On Sun, 16 Mar 2003 12:47:35 -0800 (PST)
Meph Istopheles <meph@xxxxxxxxxxxxxxxxxxx> wrote:

> 
> 
> > As for accessing the internet from the private network alone,
> > you don't need routing. Masquerade will do. Try adding this
> > rule to your firewall and see if the private 'net can ping the
> > internet (don't forget to configure the machines in the private
> > net with 10.0.0.2 as default gateway):
> 
> > ipchains -I forward -s 10.0.0.0/255.0.0.0 -d 0.0.0.0/0.0.0.0 -j MASQ
> 
>   Whee!  That works.  Figures -- three obnoxious "gurus" told me 
> that I was wasting my time on masq & that I needed route, "Only 
> routed will allow you to route the packets through the Linux box 
> to the W98.  I wonder, though, why can't I ping the Linux box 
> from W98 now?

Well, the "guru" typing away right now has forgotten what it was all about
initially and got entangled into the routing stuff - which is rather
secondary for now. I should have given you the command above the moment
you configured the one NIC to talk with both networks, which was about 137
mails ago. Sorry - that would have saved you some frustration.
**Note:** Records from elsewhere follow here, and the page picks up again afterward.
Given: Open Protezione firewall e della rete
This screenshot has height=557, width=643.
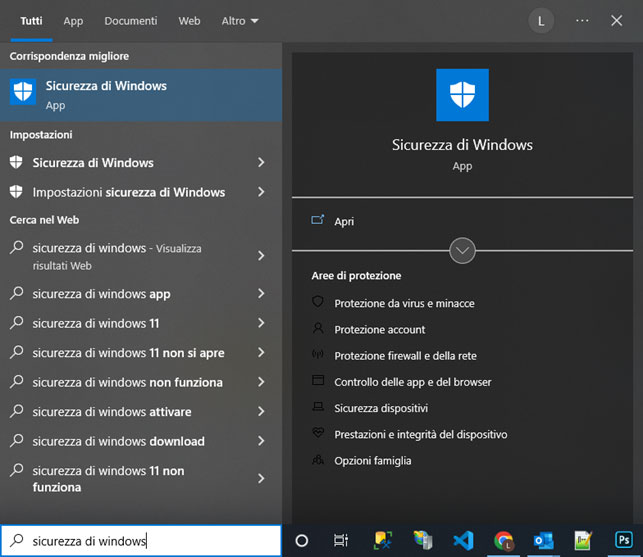Looking at the screenshot, I should click(x=405, y=356).
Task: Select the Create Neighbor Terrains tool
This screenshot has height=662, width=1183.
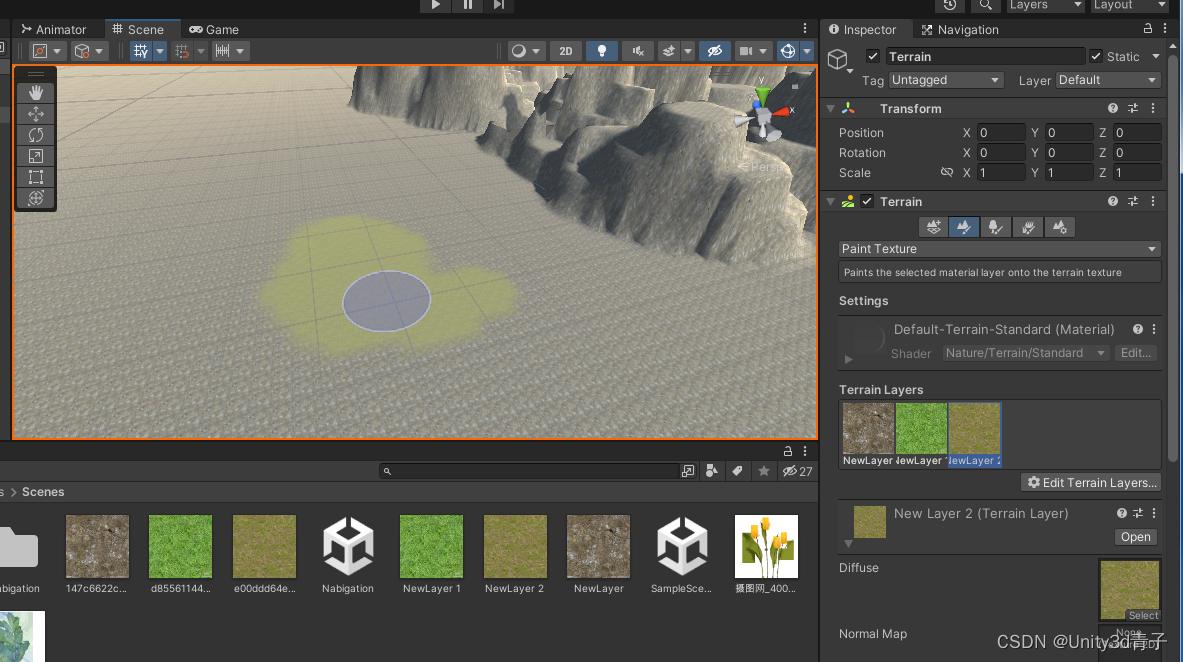Action: coord(932,227)
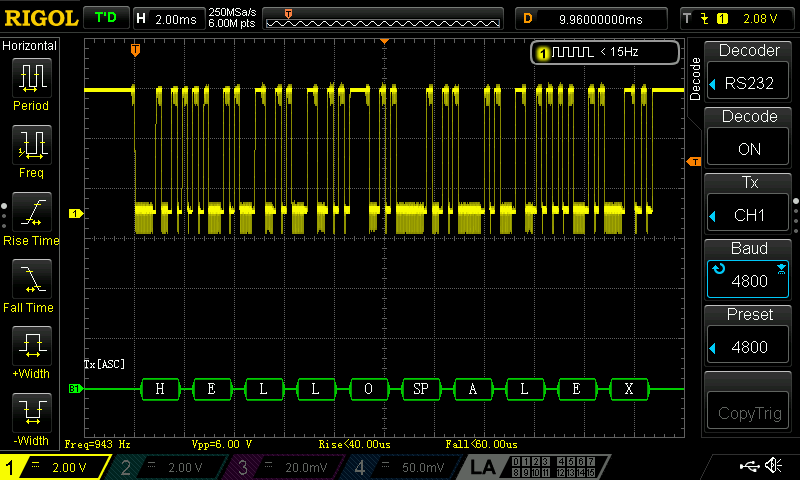Select the Baud 4800 value field

coord(748,280)
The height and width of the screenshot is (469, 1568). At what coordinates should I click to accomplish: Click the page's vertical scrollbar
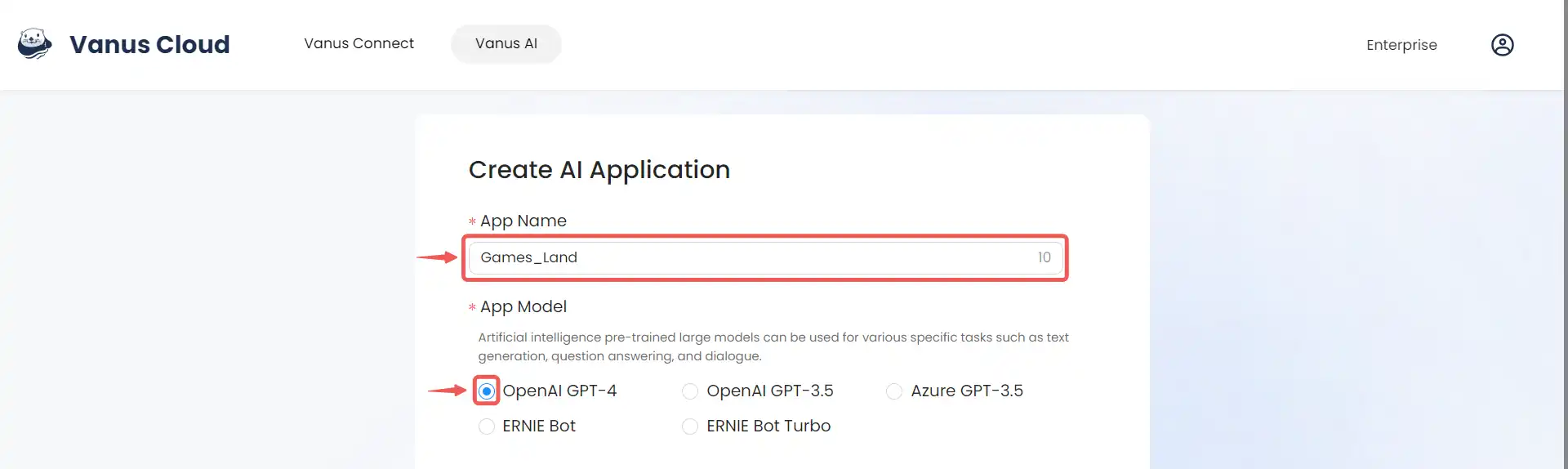click(1565, 234)
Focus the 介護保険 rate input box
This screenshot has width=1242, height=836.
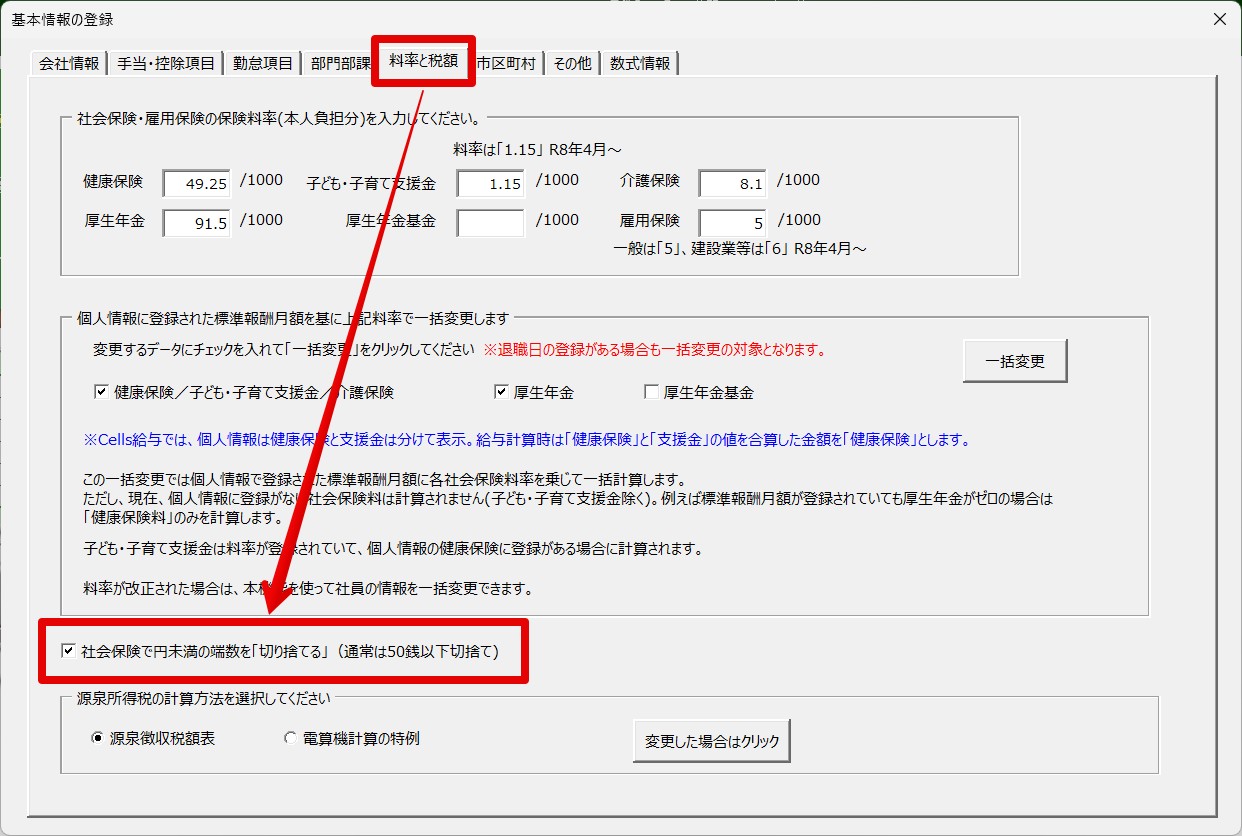click(732, 184)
The gurus are wrong - if you want to access the internet from a private
range network, you can't possibly do with routing only. The point in being
a private address range is that it's not routable, full stop. A machine on
the private range needs a "buddy" to go fetch packets for them (similarly
as your side the pond do teenagers to get booze). That you can do only
with masquerade (the masqing machine "fakes" the packets to look like it
came from itself) or a proxy (a web-server that will fetch a site for you
and distribute locally).

What happens now is that you have a MASQ rule first in your forwarding
chain, meaning that every packet is masqed, including the ping
icmp-packets. What their fate is afterwards, I don't know. They either
don't reach the interface, they're intended for, or the replies don't come
back. If routing would function on your box, you'd need to insert rule(s)
before the masqing one to "catch" packets intended for your private
network and ACCEPT them, thus saving them from MASQing. Schematically,
like this:
ipchains -I forward -s <private IP's> -d <public IP's> -j ACCEPT
ipchains -A forward -s <private IP's> -d <internet - 0.0.0.0> - j MASQ
The precedence matters, in a chain, so a good choice whether to insert at
the beginning (-I) or append (-A) to the chain is crucial. The masqing
rules must come last.

The gurus were also right - you need routed to route packets between the
two networks, that is to make them communicate as if two networks were
one. Masqing works for the internet, not in normal routing. Remeber to
flush the masqing rule and set the policy of the forward chain to ACCEPT
before experimenting with routed, to exclude it as a source of errors.

> 
> > Hm - if I were you, I'd try to kick Rhiannon (the 10.0.0.3,
> > right?) out of the routing tables. This route says that to
> > reach Rhiannon, the machine has to send packets to 10.0.0.1
> > (that was Ra-Hoor, IIRC), which is clearly a nonsense.
> 
>   Hmm.  Wonder where I did that.  Know what file I'd edit -- 
> there have been so many I've opened & some I've edited, though 
> only one today ifcfg-eth0:1.

You could grep for 1.0.0.3 recursively through your /etc, it might turn
the right file up.

> 
> > Otherwise, the table looks fine. The route #2 is, I think,
> > unnecessary, but doesn't seem to disturb either. Your two
> > subnets are covered by #3 and #4 (the local network is
> > currently 10/8, the route will change when you change eth0:1 to
> > 10.0.0/24, as this is IIRC what you want), and the default gw
> > is the last route.
> 
>   If you mean to change the line in the eth0:1 file from 10.0.0.2 
> to 10.0.0/24 I then bring eth0 down then up I get:
> 
> # /sbin/ifup eth0
> /etc/sysconfig/network-scripts/ifup-aliases: 
> ipseen_10_0_0_0/24=ifcfg-eth0:1: No such file or directory
> error in ifcfg-eth0:1: already seen ipaddr 10.0.0.0/24 in /24
> SIOCADDRT: Network is unreachable

Nay, I'm just using CIDR notation to save me the typing of all those
numbers. In the file, you'd put in the address 10.0.0.2 and netmask
255.255.255.0
Some commands accept the CIDR (ipchains, for instance), others don't, like
this one.

Cheers

-- 
Horror Vacui

Registered Linux user #257714

Go get yourself... counted: http://counter.li.org/
- and keep following the GNU.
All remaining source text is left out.